:: MATERIAL TO PROCESS

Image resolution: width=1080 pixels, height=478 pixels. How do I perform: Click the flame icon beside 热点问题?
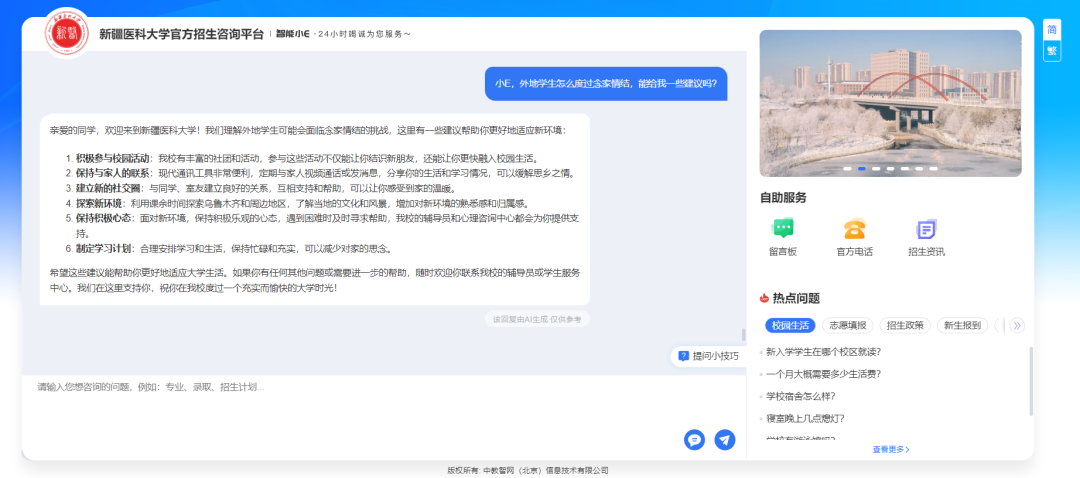(x=765, y=298)
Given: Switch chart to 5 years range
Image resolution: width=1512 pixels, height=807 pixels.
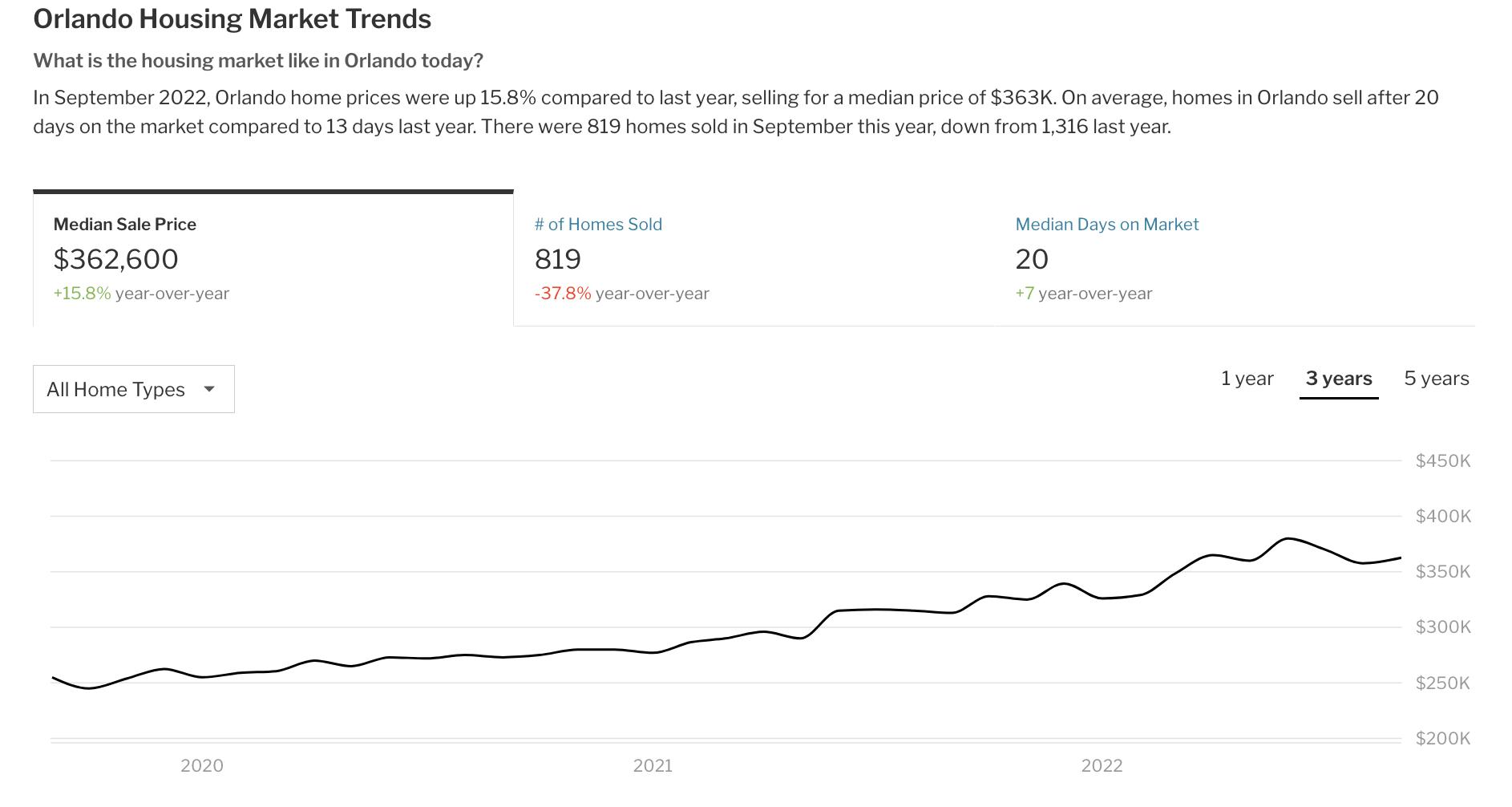Looking at the screenshot, I should click(x=1436, y=379).

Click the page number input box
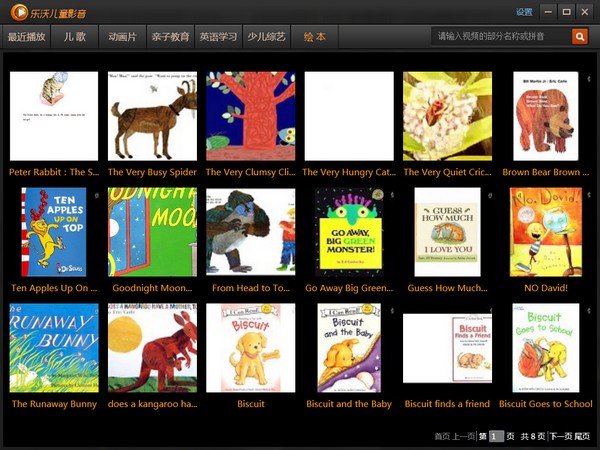tap(495, 437)

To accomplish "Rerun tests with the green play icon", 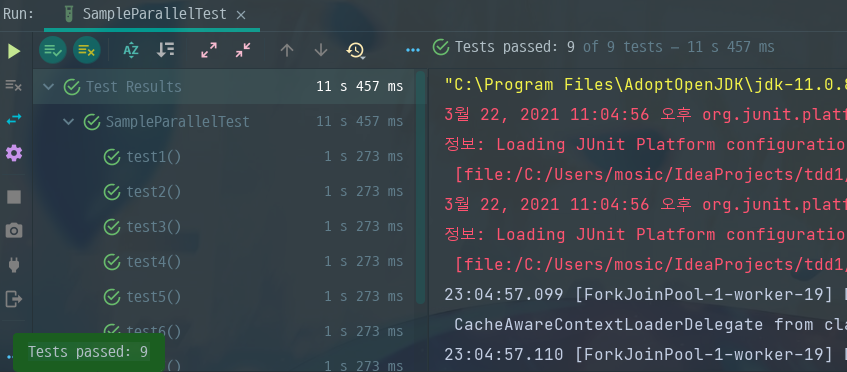I will [x=14, y=51].
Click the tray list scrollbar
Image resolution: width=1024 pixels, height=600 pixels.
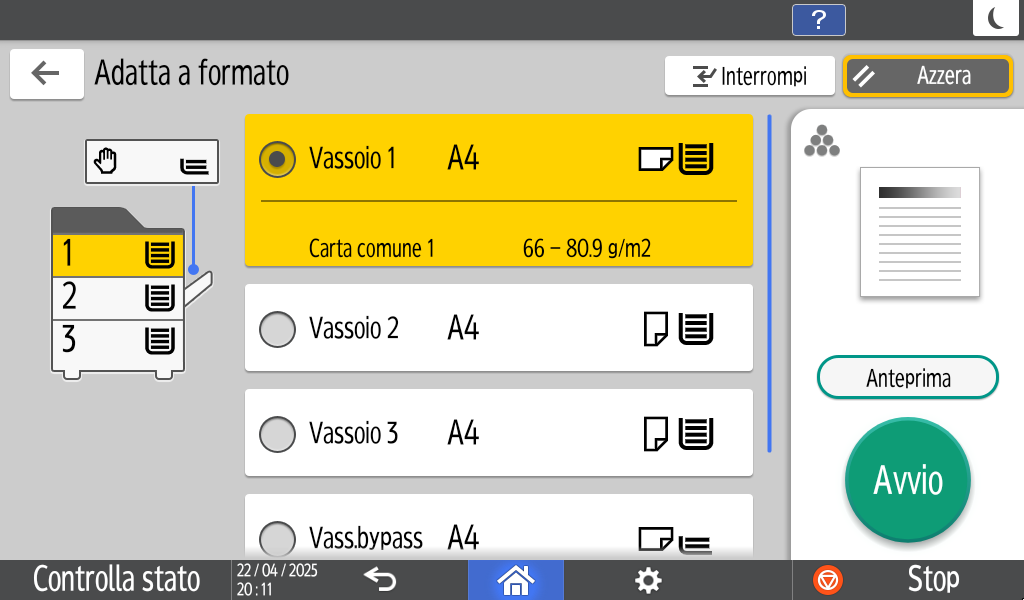(769, 283)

::::

EXERCISE GOAL ▸ The required result is the entries above, printed exactly from the first line through the line with "Given: Switch chart to 5 years range", pictures excluded.

FINISHED EXERCISE ▸
Image resolution: width=1080 pixels, height=478 pixels. How do I perform: Click the flame icon beside 热点问题?
(x=765, y=298)
Given: Switch chart to 5 years range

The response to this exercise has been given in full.